Seretse’s back on stage

In a landmark return to live performance after twenty years, Jamaican guitar maestro Seretse Small took the stage at Herbie Miller Presents Jazz Night on February 26th. The event, held at the Jamaica Pegasus hotel, marked not merely a comeback but the strategic launch of an ambitious artistic campaign to position Jamaican jazz on the global awards landscape.

During his absence from performing, Small dedicated himself to educational pursuits, notably founding the Avant Academy of Music and Griot Music. A Hall of Fame inductee (2012) and a revered figure in music education for four decades, Small has long been celebrated for synthesizing Caribbean musical traditions with North American jazz.

The concert served as the debut of his innovative ‘Afro-Jamaican Jazz’ sound—a centerpiece of his forthcoming album, ‘By the Rivers.’ This project is a deliberate effort to transcend Jamaica’s iconic reggae identity and establish a distinct presence in international jazz categories, including the Grammys.

Drawing inspiration from the mid-20th century fusion that created Afro-Cuban jazz, Small is methodically blending Jamaica’s African-rooted rhythms—from reggae’s ‘one drop’ to traditional folk patterns—with jazz’s improvisational vocabulary.

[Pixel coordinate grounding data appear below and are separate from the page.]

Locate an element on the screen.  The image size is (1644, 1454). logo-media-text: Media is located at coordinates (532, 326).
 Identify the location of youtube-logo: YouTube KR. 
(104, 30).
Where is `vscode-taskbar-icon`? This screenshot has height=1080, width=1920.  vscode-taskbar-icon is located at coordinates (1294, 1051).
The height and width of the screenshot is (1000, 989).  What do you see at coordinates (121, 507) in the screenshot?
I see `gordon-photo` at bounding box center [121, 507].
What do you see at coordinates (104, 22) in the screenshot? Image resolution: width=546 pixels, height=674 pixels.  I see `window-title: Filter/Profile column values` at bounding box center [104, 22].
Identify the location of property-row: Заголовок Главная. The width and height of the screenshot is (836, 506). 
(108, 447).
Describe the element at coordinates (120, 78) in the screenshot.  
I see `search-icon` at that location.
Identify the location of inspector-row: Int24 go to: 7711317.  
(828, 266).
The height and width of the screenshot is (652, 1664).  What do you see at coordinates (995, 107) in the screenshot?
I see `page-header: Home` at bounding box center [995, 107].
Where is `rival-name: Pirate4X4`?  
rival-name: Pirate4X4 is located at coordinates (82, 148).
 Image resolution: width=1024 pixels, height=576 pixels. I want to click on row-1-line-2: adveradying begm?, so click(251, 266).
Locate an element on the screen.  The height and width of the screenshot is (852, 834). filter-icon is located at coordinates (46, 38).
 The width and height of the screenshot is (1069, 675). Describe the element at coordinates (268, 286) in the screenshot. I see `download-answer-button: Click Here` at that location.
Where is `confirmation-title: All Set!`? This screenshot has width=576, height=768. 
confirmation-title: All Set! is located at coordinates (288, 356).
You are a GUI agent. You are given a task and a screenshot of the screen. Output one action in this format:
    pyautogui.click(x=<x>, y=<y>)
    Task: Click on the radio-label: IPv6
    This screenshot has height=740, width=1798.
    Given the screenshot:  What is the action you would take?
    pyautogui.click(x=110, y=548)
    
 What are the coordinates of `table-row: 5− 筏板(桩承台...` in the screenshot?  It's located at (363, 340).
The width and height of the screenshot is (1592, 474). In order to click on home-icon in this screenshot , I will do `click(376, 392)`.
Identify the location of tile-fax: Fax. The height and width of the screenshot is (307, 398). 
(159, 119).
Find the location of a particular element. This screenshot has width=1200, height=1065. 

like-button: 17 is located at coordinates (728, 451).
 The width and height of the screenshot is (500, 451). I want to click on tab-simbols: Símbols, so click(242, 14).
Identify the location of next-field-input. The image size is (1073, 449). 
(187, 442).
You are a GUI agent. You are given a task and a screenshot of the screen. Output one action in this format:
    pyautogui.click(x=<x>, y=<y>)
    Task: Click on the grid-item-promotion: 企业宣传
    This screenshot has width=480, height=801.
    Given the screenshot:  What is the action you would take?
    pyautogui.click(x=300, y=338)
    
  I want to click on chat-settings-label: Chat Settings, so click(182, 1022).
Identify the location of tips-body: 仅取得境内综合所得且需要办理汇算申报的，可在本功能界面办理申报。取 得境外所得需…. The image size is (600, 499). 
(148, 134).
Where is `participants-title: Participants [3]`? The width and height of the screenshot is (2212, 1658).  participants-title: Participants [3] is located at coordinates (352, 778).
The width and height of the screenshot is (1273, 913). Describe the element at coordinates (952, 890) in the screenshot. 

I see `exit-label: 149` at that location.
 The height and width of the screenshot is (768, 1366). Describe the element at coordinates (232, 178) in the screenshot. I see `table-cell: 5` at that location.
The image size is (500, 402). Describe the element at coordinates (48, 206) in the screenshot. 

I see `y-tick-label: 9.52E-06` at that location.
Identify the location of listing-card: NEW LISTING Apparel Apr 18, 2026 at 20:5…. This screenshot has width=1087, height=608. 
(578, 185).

His goal is to create a new, recognized dialect within jazz, much as Cuban pioneers did decades ago.

A graduate of the Jamaica School of Music and Berklee College of Music, and a former touring musician for Grammy-winner Sean Paul, Small now shifts focus from mentorship and institution-building to defining his artistic legacy: securing a respected space for Jamaican innovation in the global jazz conversation.